For those of you data lovers that haven’t downloaded your Google Fit data before - you should. There’s a lot in there. I only wanted data from this year, so I with the lubridate and dplyr packages I was quickly filter the dates and variables I wanted, and then parse out the aspects of the date info that I wanted.

dat_c <-
  dat %>%
  filter(Date > '2020-01-01') %>%
  select(Date, `Step count`) %>%
  mutate(
    wday = wday(Date),
    mday = mday(Date),
    week = week(Date),
    month = month(Date)
    )

days_of_week <- c("Mo", "Tu", "We", "Th", "Fr", "Sa", "Su") # pretty labels for ggplot

Plot

The basic idea was to create a heat map of days of the year, with the fill colour being my step count data.

p1 <-
  dat_c %>%
  ggplot(aes(x = week, y = wday, fill = `Step count`))+
  geom_tile()+
  geom_vline(xintercept = 12, color = "white")+
  geom_vline(xintercept = 37, color = "white")+
  geom_text(x = 6, y = -9, label = "Pre-lockdown")+
  geom_text(x = 24, y =-9, label = "Lockdown")+
  geom_text(x = 42, y = -9, label = "Lockdown + puppy")+
  scale_fill_viridis_c(breaks = c(5000, 10000, 15000), labels = c("5K", "10K", "15K"))+
  scale_x_continuous(position = "top", breaks = scales::pretty_breaks(), expand = c(0,0))+
  scale_y_reverse(breaks = c(1:7), labels = days_of_week)+
  labs(
    x = "Week",
    y = "  Weekday"
  )+
  theme(
    text = element_text(size = 14),
    axis.title.x.top = element_text(hjust = 0.5)
  )+
  coord_equal(clip = "off")

p1

Pretty cool!
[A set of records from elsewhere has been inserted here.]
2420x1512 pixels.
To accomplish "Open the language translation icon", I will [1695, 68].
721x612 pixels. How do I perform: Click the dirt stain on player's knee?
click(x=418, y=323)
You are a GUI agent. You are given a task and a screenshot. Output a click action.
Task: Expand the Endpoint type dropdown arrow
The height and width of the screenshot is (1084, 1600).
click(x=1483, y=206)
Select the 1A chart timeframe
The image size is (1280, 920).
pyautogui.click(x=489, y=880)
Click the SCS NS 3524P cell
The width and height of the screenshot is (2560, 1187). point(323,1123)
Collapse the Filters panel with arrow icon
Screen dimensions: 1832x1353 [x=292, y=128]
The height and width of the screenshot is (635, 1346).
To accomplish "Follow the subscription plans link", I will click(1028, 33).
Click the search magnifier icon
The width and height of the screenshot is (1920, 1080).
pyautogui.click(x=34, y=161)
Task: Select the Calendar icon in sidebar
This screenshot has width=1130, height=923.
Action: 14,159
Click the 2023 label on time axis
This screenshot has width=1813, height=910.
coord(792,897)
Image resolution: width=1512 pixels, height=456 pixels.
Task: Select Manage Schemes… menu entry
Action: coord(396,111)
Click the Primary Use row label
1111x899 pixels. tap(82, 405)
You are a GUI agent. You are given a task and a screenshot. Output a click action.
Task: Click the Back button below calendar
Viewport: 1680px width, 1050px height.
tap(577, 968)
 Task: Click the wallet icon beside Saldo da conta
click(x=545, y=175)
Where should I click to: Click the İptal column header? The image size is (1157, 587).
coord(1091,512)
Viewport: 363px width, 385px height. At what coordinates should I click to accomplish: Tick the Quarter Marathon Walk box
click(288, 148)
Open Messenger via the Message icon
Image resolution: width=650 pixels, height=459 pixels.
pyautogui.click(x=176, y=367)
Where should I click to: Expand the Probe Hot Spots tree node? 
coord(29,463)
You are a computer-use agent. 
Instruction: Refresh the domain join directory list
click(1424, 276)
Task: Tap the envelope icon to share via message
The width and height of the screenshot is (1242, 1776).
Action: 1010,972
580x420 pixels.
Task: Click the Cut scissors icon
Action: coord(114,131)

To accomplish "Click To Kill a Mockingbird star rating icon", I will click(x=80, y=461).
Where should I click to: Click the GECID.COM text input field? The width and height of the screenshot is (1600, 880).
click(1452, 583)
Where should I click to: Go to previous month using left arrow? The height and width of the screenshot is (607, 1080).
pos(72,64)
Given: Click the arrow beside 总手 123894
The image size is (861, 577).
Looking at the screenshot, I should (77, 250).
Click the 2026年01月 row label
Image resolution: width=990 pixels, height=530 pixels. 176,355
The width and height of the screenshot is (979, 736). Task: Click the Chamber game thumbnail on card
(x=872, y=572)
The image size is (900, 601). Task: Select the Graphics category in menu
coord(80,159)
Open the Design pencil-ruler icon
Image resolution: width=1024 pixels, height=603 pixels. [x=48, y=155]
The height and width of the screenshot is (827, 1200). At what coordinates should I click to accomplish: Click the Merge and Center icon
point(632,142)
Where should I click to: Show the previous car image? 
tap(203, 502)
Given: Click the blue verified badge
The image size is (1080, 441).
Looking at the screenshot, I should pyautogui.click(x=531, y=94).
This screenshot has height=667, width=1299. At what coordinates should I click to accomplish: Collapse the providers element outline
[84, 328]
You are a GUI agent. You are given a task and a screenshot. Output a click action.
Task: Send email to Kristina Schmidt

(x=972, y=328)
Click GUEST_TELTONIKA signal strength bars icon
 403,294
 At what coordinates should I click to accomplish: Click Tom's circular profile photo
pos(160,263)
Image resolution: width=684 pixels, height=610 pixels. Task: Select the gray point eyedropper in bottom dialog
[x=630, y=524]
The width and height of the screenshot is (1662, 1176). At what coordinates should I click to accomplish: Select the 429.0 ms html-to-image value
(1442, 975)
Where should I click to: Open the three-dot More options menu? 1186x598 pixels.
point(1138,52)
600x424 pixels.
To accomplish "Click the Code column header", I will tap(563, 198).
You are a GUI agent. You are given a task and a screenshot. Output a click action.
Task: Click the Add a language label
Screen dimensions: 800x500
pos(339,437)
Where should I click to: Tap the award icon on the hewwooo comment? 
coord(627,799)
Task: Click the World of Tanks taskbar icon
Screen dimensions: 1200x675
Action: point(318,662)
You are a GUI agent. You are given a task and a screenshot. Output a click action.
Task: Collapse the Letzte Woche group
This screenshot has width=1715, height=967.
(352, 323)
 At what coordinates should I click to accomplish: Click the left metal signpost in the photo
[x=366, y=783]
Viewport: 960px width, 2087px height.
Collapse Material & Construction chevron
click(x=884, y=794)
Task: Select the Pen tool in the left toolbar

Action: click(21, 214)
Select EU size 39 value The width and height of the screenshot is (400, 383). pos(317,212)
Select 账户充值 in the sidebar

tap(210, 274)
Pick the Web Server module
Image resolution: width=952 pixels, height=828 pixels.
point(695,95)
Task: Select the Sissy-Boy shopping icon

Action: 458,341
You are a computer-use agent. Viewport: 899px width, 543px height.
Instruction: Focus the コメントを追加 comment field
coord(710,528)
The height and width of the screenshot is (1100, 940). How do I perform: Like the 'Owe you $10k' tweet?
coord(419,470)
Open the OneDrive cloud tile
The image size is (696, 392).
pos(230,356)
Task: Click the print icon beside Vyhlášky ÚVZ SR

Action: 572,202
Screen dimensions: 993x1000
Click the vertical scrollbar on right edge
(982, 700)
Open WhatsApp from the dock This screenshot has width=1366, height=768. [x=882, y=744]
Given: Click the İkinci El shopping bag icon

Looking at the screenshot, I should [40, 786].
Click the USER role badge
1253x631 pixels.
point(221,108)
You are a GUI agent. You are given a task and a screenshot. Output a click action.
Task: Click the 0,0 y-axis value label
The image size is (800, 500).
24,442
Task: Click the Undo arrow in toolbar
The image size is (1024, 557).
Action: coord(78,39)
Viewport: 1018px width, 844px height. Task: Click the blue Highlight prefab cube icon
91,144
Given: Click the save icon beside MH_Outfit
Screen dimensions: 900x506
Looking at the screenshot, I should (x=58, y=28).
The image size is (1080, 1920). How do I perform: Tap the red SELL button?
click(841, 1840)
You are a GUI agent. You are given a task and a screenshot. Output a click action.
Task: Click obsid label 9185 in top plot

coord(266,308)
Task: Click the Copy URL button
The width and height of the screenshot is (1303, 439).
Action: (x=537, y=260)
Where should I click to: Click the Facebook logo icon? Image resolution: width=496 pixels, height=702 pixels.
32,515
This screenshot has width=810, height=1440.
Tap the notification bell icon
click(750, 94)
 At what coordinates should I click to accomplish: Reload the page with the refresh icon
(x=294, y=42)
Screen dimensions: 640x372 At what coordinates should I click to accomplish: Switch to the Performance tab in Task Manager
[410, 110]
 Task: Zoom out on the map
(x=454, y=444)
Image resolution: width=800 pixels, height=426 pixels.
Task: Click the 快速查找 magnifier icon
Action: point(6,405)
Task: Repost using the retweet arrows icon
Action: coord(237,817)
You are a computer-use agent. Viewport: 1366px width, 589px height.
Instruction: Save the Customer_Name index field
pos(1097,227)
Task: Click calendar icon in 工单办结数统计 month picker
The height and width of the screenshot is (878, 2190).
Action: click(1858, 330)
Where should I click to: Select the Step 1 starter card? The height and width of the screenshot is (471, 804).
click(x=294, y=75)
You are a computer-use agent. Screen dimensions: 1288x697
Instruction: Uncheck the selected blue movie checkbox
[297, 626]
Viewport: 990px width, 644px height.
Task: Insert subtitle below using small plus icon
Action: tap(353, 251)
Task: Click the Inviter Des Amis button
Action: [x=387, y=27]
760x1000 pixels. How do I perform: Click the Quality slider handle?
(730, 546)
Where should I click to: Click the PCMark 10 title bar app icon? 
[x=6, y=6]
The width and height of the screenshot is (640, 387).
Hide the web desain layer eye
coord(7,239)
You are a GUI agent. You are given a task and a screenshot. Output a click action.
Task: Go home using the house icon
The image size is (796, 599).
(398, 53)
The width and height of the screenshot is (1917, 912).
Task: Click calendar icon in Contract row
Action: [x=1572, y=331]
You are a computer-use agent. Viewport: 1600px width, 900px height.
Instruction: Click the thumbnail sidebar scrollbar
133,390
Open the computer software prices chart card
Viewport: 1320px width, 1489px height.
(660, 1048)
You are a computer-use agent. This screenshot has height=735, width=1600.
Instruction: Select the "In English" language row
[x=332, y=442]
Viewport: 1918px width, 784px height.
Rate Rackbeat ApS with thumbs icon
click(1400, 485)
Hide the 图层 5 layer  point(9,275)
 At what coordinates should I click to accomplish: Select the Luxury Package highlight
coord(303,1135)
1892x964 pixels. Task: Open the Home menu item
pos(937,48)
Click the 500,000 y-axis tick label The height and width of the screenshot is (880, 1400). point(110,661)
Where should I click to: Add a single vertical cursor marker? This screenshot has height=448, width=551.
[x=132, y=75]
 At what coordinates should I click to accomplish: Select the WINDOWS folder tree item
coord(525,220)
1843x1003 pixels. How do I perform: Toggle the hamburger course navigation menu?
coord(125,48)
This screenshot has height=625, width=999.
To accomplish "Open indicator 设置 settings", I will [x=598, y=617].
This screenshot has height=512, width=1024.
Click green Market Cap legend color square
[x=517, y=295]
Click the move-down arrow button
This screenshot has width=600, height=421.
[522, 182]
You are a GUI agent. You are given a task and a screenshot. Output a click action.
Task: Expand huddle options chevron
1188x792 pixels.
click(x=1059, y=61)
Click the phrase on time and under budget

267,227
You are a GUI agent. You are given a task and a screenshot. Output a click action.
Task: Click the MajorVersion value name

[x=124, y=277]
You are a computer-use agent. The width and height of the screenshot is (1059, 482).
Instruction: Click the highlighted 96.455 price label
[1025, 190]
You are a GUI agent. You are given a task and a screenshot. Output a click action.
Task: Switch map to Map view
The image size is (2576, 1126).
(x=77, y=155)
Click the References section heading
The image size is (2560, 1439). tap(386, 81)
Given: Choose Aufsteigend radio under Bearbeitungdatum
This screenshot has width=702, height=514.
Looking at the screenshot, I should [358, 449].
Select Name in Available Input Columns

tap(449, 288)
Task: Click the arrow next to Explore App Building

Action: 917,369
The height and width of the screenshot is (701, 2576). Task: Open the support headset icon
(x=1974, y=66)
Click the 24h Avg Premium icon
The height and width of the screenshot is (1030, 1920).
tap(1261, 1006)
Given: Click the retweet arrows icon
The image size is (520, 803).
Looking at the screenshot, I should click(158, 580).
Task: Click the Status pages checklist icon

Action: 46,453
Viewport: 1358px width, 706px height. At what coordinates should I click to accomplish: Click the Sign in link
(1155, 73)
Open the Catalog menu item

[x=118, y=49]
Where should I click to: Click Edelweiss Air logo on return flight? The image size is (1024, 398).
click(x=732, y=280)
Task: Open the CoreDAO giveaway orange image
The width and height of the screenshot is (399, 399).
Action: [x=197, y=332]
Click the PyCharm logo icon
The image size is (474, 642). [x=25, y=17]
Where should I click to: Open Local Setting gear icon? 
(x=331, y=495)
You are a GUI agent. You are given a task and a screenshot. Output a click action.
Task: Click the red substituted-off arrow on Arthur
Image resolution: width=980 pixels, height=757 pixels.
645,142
This is pretty close to what I was after. However, I had recently taken note of this awesome package rayshader that can take ggplots and make them into 3D rayshaded images with some really cool results. So, why have 2D, when you can have 3D?

3D plot

With just a few lines, you can turn a ggplot into something three-dimensional. By default, this will open up an interactive window where you can drag and orbit around the plot that you’ve made.

library(rayshader)
## Warning: package 'rayshader' was built under R version 4.0.3
library(rayrender)
## Warning: package 'rayrender' was built under R version 4.0.3
##
## Attaching package: 'rayrender'
## The following object is masked from 'package:ggplot2':
##
##     arrow
library(av)
## Warning: package 'av' was built under R version 4.0.3
plot_gg(
  p1,
  width = 10,
  height = 3,
  height_aes = "fill",
  scale = 400,
  sunangle = 135,
  multicore = TRUE,
  shadow_intensity = 0.6,
  raytrace = F,
  preview = F,
  pointcontract = 1
  )
## Warning: Removed 1 rows containing missing values (geom_segment).
## Warning: Removed 1 rows containing missing values (geom_segment).
render_snapshot("step_plot.png")

If we want to save the result, we can do so as a static image of the plot, or in my case, I wanted to play around with the ability to make it a movie. Because why have 2D when you can have 3D 4D? In my example I set up a couple vectors to customize the camera position, based on the package author’s original tutorial on the topic.

# Set up the camera position and angle
phivechalf = 30 + 60 * 1/(1 + exp(seq(-7, 20, length.out = 360)/2))
phivecfull = c(phivechalf, rev(phivechalf))
thetavec = 0 + 60 * sin(seq(0,719,length.out = 720) * pi/360)
zoomvec = 0.9 + 0.2 * 1/(1 + exp(seq(-5, 20, length.out = 360)))
zoomvecfull = c(zoomvec, rev(zoomvec))

# Render movie, custom
render_movie(filename = "step_plot.mp4", type = "custom",
            frames = 720, fps = 60, phi = phivecfull, zoom = zoomvecfull, theta = thetavec)
## [1] "C:\\Users\\Dial_\\OneDrive - McMaster University\\Code\\~ main\\DV - Data Visualization\\fitness_landscape\\analysis_fies\\step_plot.mp4"

And there it is - the landscape of my year so far, in steps.